AGI·EVALSSign in
← Docs/ Reasoning

MuSR

Live

Long narrative puzzles (murder mysteries, logistics) requiring soft reasoning.

How it works

  • 01

    MuSR embeds a reasoning chain inside a long natural narrative — murder mysteries (who did it), object placements (where does a character think an item is), and team allocations (optimal assignment). Each case is narrative + question + 2-3 choices.

  • 02

    The runner renders the full narrative, then the question and lettered options, and grades the extracted letter — same conservative extraction as GPQA/MMLU-Pro.

  • 03

    Full dataset: 756 cases across the three domains via `agi-evals download musr` (the domain is kept in each result's detail/subject for per-domain breakdown).

Scoring

  • 01

    score = exact-match accuracy. Guessing baseline varies by domain (2 choices in mysteries, 3 elsewhere), so compare per-domain rather than against a single random baseline.

  • 02

    MuSR rewards genuinely reading the narrative: models that skim reliably fall to near-baseline on object placements, which tracks belief states rather than facts.

Using it

  • 01

    CLI: agi-evals download musr && agi-evals run musr --model anthropic:claude-opus-4-8

  • 02

    Narratives run to ~1k words — ensure your adapter allows enough input context; completion budgets matter less.

Troubleshooting

Every non-pass carries exactly one typed failure tag, so the diagnosis is mechanical: look up the tag in report.failure_counts, then the per-case detail.

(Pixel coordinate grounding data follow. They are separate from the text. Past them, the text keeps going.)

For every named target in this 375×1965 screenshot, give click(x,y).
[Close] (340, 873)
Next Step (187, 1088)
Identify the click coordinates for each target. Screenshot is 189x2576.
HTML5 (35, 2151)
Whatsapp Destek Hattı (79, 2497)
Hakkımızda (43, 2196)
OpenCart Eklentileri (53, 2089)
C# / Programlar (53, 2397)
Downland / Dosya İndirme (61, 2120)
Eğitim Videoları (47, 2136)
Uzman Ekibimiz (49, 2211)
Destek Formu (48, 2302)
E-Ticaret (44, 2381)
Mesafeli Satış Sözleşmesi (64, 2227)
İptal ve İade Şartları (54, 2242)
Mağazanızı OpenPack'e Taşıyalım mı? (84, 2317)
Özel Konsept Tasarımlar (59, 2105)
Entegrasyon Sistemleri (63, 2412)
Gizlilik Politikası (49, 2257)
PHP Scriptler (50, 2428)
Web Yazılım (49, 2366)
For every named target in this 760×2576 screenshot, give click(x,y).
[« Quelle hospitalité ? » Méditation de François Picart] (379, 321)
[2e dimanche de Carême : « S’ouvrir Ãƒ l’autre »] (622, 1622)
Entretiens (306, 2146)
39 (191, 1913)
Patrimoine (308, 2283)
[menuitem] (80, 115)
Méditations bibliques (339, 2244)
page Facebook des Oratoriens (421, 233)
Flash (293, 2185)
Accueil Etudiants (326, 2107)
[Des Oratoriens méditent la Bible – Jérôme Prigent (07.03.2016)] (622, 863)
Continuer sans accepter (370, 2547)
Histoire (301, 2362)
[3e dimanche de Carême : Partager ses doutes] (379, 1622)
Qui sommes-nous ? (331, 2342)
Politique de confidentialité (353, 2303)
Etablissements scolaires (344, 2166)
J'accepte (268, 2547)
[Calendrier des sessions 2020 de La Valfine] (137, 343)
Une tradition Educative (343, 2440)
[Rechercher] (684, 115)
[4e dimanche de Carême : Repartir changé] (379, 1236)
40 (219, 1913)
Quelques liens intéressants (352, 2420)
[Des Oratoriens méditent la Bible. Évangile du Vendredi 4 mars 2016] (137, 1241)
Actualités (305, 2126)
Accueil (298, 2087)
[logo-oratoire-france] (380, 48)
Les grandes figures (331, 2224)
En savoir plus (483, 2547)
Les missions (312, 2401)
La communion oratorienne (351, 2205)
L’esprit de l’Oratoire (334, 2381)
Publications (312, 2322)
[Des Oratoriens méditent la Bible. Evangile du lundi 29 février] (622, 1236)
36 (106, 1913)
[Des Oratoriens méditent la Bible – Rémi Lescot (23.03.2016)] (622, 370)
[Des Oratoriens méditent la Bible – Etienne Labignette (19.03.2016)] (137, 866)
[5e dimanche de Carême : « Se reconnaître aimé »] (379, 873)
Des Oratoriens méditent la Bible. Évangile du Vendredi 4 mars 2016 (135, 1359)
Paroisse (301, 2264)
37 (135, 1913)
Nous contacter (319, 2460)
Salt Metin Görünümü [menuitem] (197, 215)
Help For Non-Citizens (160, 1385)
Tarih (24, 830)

TagWhat it meansWhat to do
NO_ANSWERNo parseable choice letter in the reply.Same fix as all MCQ evals: instruct the model to end with 'Answer: X'. Long narratives make models chatty; the final-line format instruction is what keeps extraction reliable.
WRONG_ANSWERLetter parsed but wrong.Check detail.parsed_answer vs expected, and look at per-domain accuracy — a model failing only object_placements is failing theory-of-mind tracking, not reading comprehension.
CONTEXT_OVERFLOWThe narrative plus instruction exceeded the model's context window.Use a longer-context model or an adapter with a larger window; truncating narratives invalidates the eval.
ADAPTER_ERROR / HARNESS_ERROROur side, not the model's: transport/auth failures or a harness bug. Excluded from the score automatically.Check endpoint credentials and connectivity; if HARNESS_ERROR persists, file an issue with the per-case detail.error string.